Los templos que aparecen en títulos como Ghost of Tsushima o Assassin's Creed: Shadows no son solo una representación artística del Japón Feudal; su arquitectura oculta un secreto tecnológico milenario. Los santuarios nipones han logrado resistir siglos de tifones y actividad sísmica gracias al
kigumi, una técnica de carpintería que prescinde totalmente de clavos o tornillos modernos.
El arte de los maestros miyadaiku
Los expertos en este arte, conocidos como
miyadaiku, trabajan la madera bajo una filosofía de precisión extrema. En lugar de utilizar elementos metálicos, los carpinteros tallan las juntas de forma que cada columna y viga encaje naturalmente. Este proceso requiere una lectura profunda de la veta, las curvas y la resistencia del material. Al no forzar la estructura con elementos externos, la madera mantiene sus propiedades naturales, permitiendo que el edificio se comporte como un organismo vivo que se adapta al entorno.
Resistencia sísmica y sostenibilidad
La principal ventaja del
kigumi es su capacidad para absorber energía.

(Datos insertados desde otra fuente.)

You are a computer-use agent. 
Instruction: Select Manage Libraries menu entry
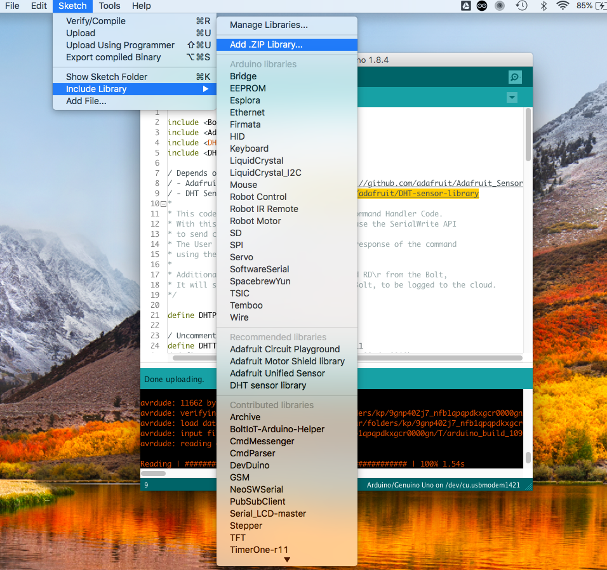(269, 25)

Mientras que una construcción rígida puede fracturarse ante un sismo, las uniones flexibles de esta técnica permiten que la estructura disipe las vibraciones de forma controlada. Además, la ausencia de metal previene la corrosión por humedad, un factor crítico en el clima japonés. Otra ventaja fundamental es su facilidad de restauración: los edificios pueden ser desmontados pieza a pieza para reemplazar componentes dañados, evitando residuos y extendiendo su vida útil durante siglos.